Latin-American-Mediterranean lineage of Mycobacterium tuberculosis: Human traces across pathogen's phylogeography.

Currently, Mycobacterium tuberculosis isolates of Latin-American Mediterranean (LAM) family may be detected far beyond the geographic areas that coined its name 15years ago. Here, we established the framework phylogeny of this geographically intriguing and pathobiologically important mycobacterial lineage and hypothesized how human demographics and migration influenced its phylogeography. Phylogenetic analysis of LAM isolates from all continents based on 24 variable number of tandem repeats (VNTR) loci and other markers identified three global sublineages with certain geographic affinities and defined by large deletions RD115, RD174, and by spoligotype SIT33. One minor sublineage (spoligotype SIT388) appears endemic in Japan.

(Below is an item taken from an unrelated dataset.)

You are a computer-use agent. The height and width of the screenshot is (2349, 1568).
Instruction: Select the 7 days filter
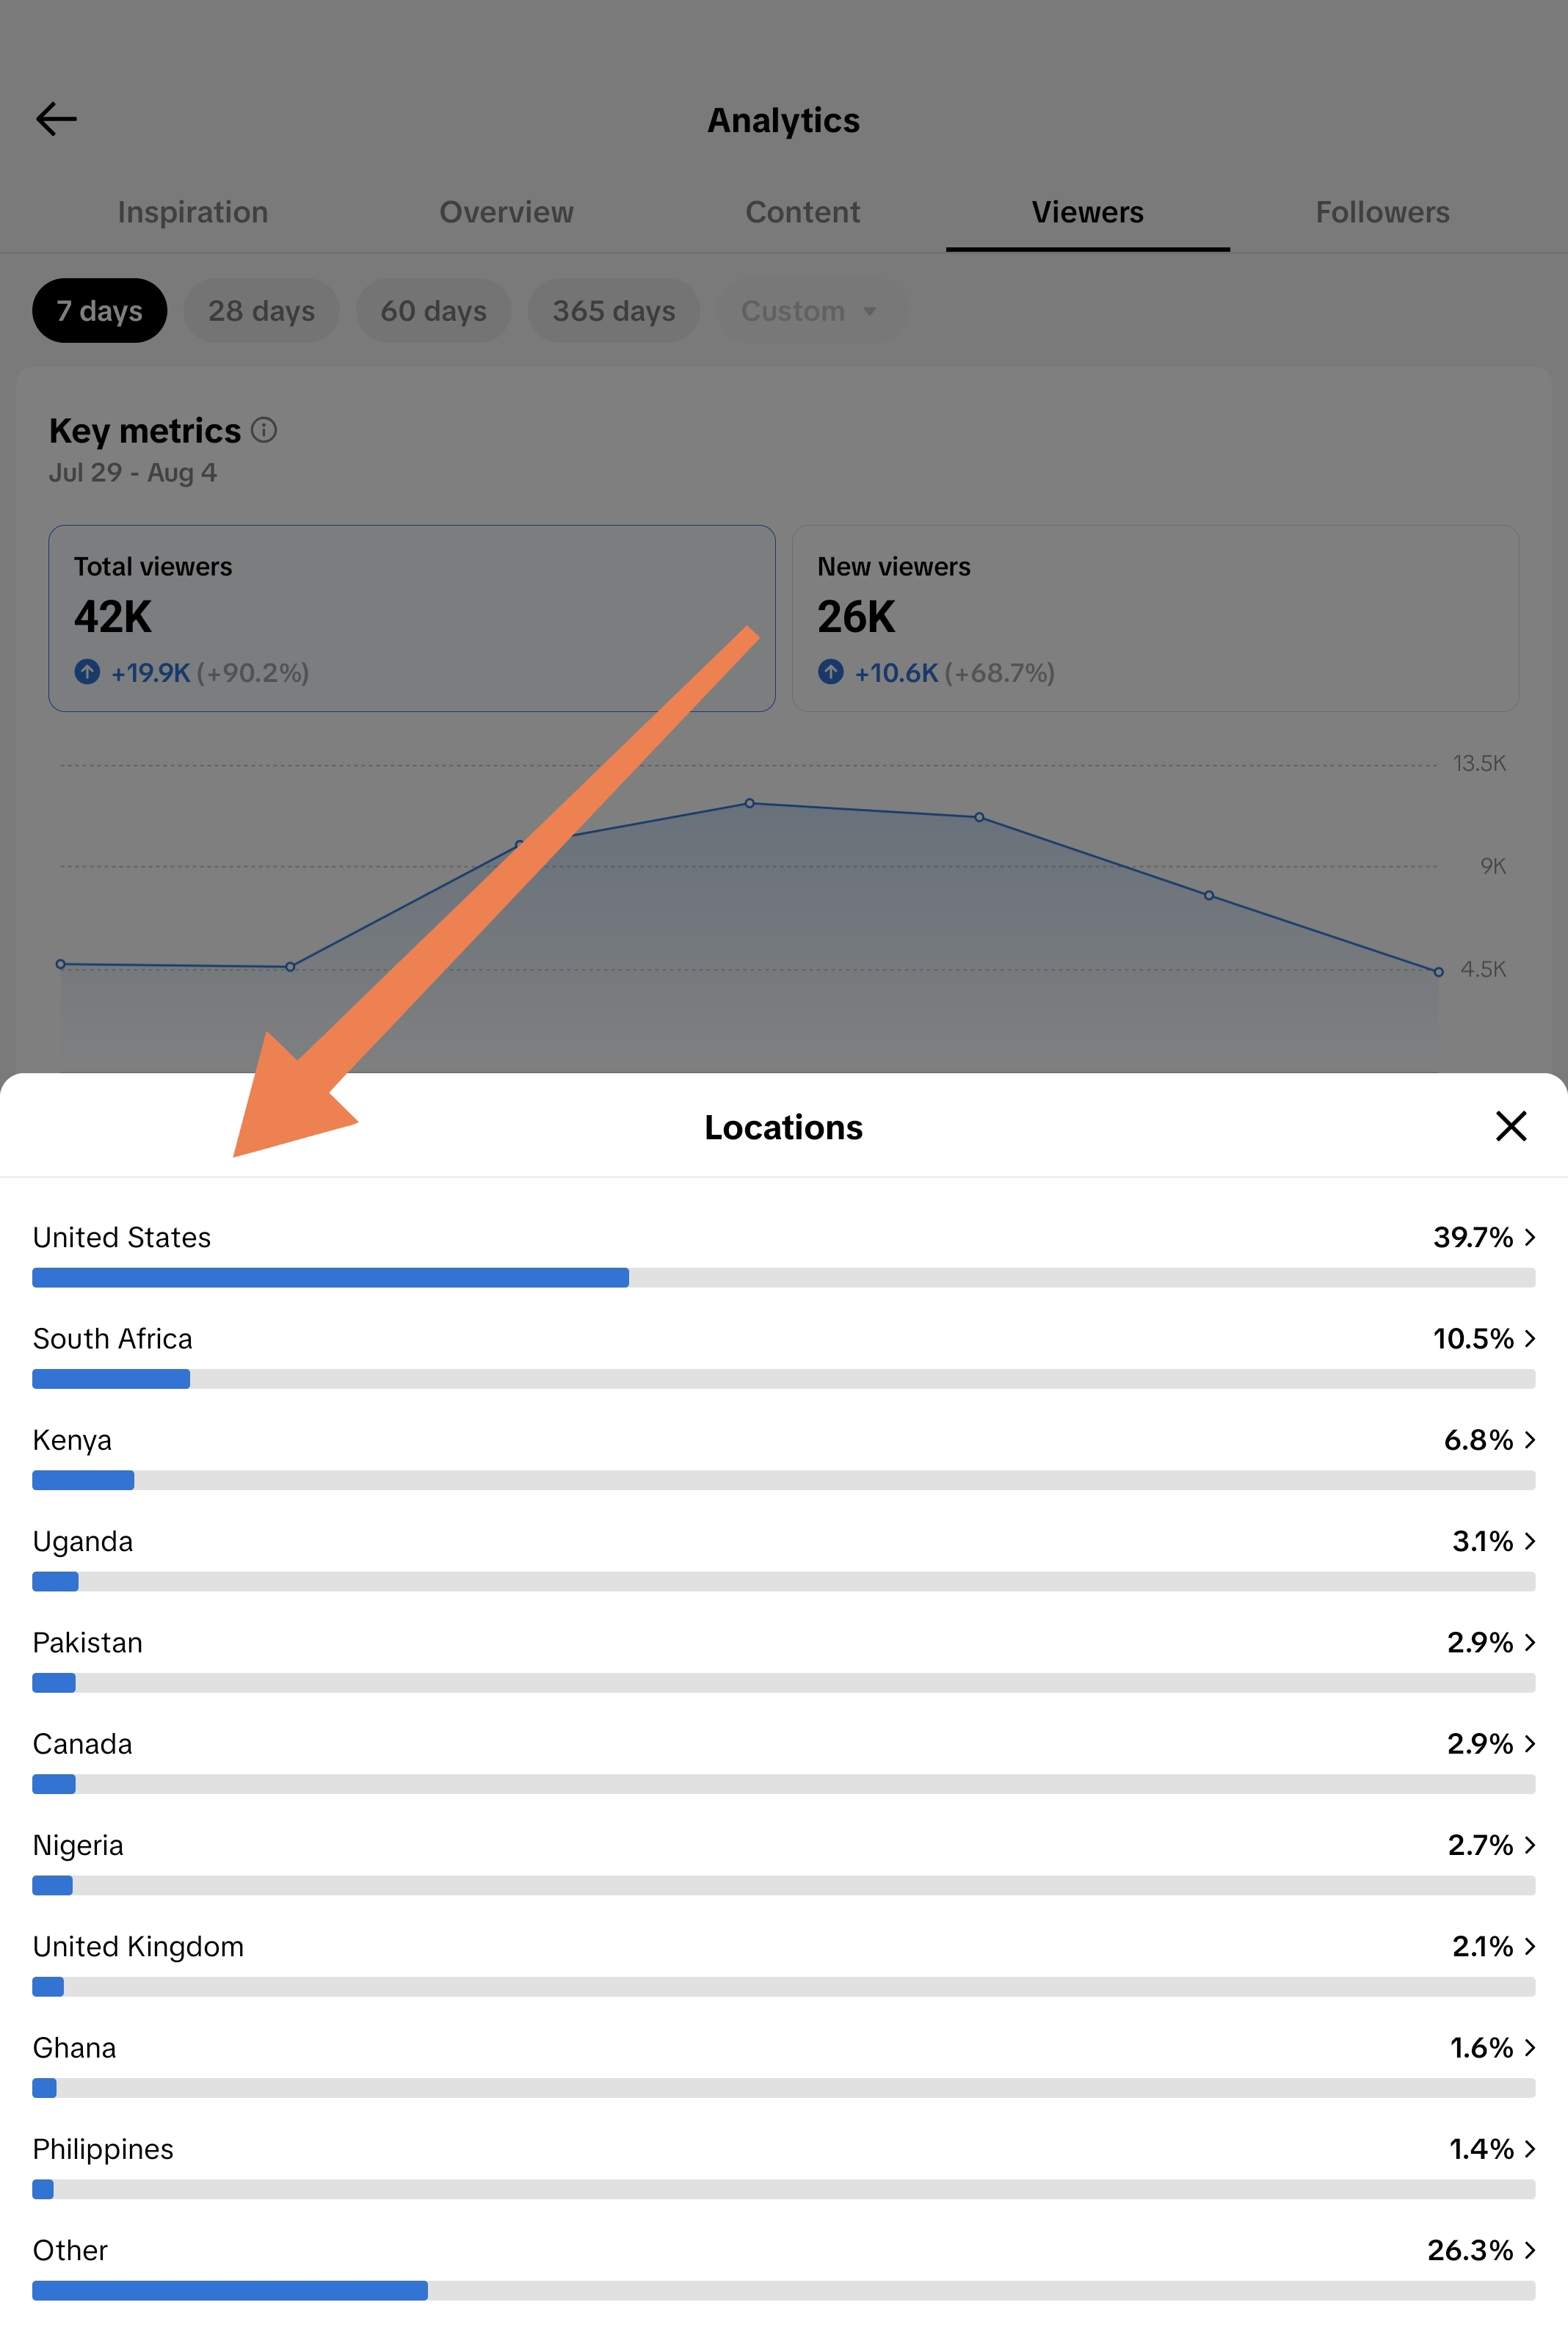(99, 311)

One-locus VNTR signatures were established for sublineages and served for their search in published literature and geographic mapping. We suggest that the LAM family originated in the Western Mediterranean region. The most widespread RD115 sublineage seems the most ancient and encompasses genetically and geographically distant branches, including extremely drug resistant KZN in South Africa and LAM-RUS recently widespread across Northern Eurasia. The RD174 sublineage likely started its active spread in Brazil; its earlier branch is relatively dominated by isolates from South America and the derived one is dominated by Portuguese and South/Southeastern African isolates. The relatively most recent SIT33-sublineage is marked with enigmatic gaps and peaks across the Americas and includes South African clade F11/RD761, which likely emerged within the SIT33 subpopulation after its arrival to Africa. In addition to SIT388-sublineage, other deeply rooted, endemic LAM sublineages may exist that remain to be discovered. As a general conclusion, human mass migration appears to be the major factor that shaped the M. tuberculosis phylogeography over large time-spans.